Жизнь Василия Фивейского. Леонид Андреев
Нездоров.
Попадья сердито засмеялась.
– Ты? Нездоров? Это ты нездоров? – Она ткнула пальцем в его костлявую, но широкую и твердую грудь. – Зачем ты лжешь?
О. Василий молчал. Попадья злобно взглянула на его холодное лицо, давно не стриженную бороду, прозрачными клочками выступавшую из впалых щек, и с отвращением передернула плечами:
– У-ах! Какой ты стал! Противный, злой, холодный, как лягушка. У-ах! Разве я виновата, что он родился такой? Ну говори же. О чем ты думаешь? О чем ты постоянно думаешь, думаешь, думаешь?
О. Василий молчал и внимательным, раздражающим взглядом изучал бледное и измученное лицо попадьи. И когда смолкали последние звуки ее бессвязной речи, жуткая, ненарушимая тишина железными кольцами охватывала ее голову и грудь и словно выдавливала оттуда торопливые и неожиданные слова:
– А я знаю!.. А я знаю! Я знаю, поп.
– Что знаешь?
– Знаю, о чем ты думаешь. Ты… – Попадья остановилась и со страхом отодвинулась от мужа. – Ты… в бога не веришь. Вот что!
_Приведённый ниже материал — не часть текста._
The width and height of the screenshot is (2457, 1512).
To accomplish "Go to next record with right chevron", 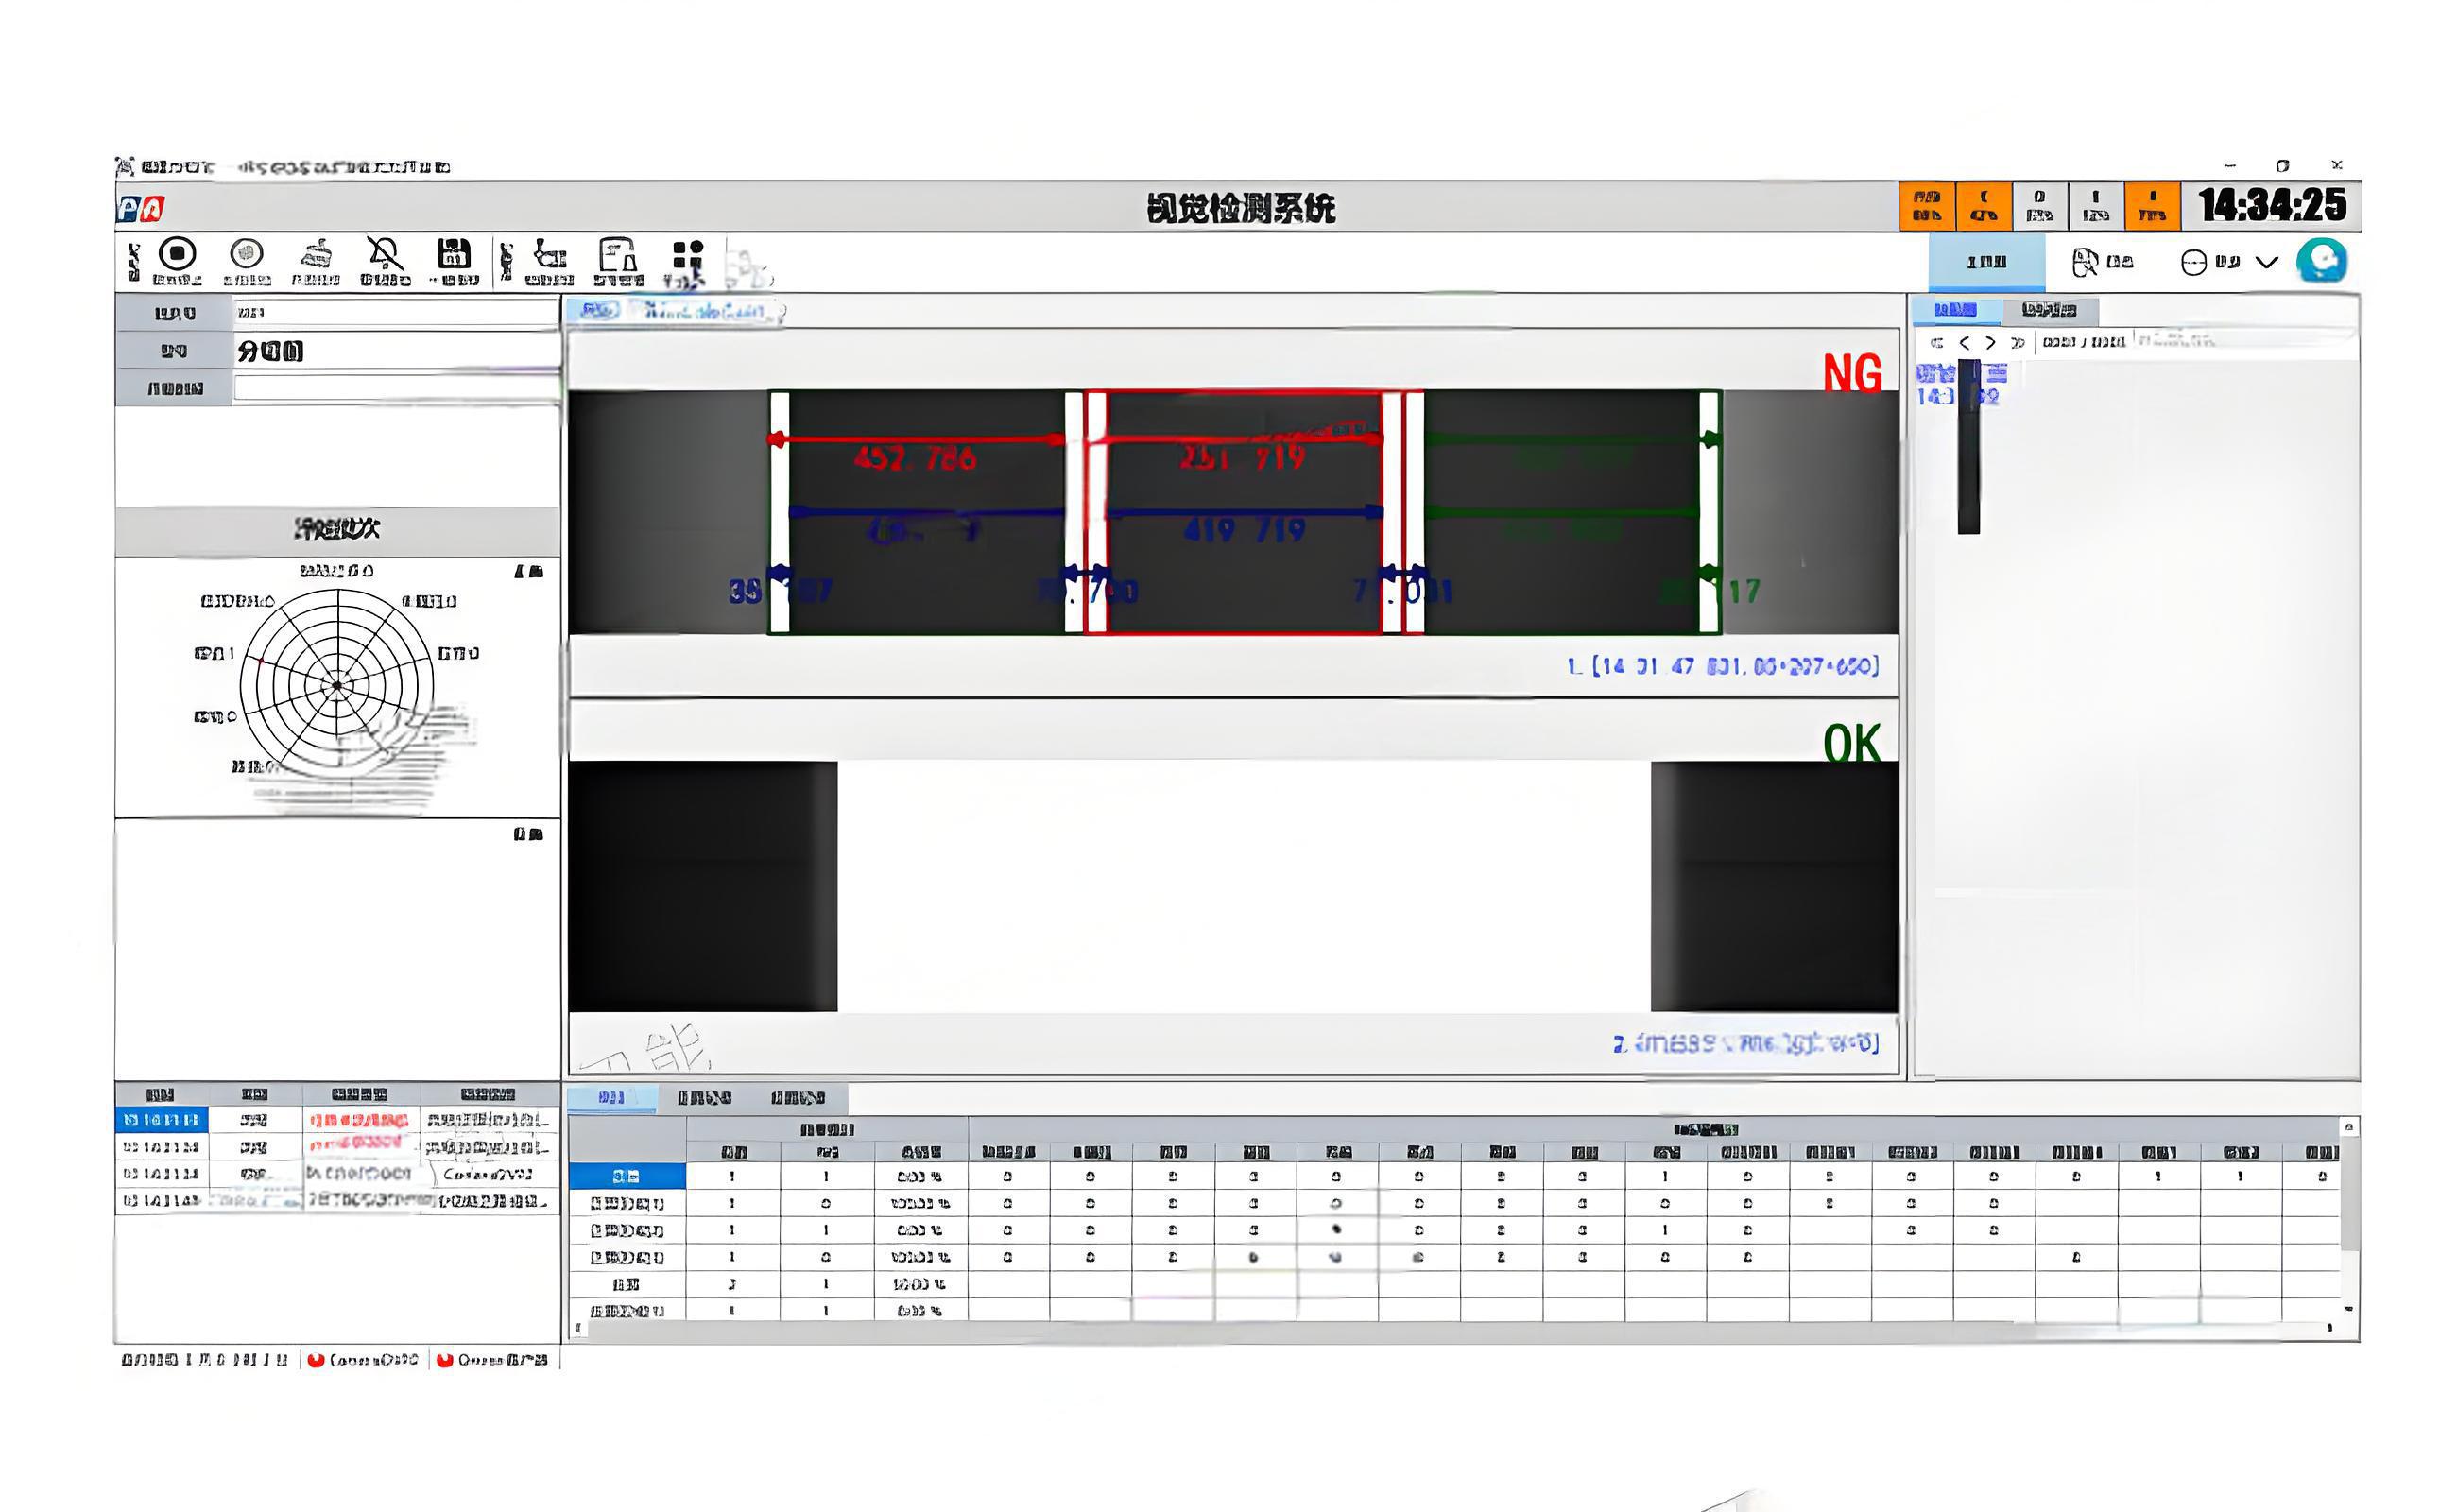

И когда уже сказала, почувствовала она, как ужасно сказанное ею, и жалкая улыбка, просящая о прощении, раздвинула ее опухшие, искусанные губы, сожженные водкой и красные, как кровь. И обрадовалась, когда побледневший поп резко и наставительно ответил:
– Это неправда. Думай, что говоришь. Я верю в бога.
И опять молчание, опять тишина, – но было в ней что-то ласковое, мягко обнимавшее попадью, как теплая вода. И, потупив глаза, она стыдливо просила:
– Можно мне, Вася, я выпью немного? Скорее засну потом, а то ведь поздно.
Она наливала четверть стакана водки, нерешительно добавляла еще и выпивала до дна, маленькими непрерывными глотками, как пьют женщины. В груди становилось горячо, хотелось какого-то веселья, шума и света и людских громких голосов.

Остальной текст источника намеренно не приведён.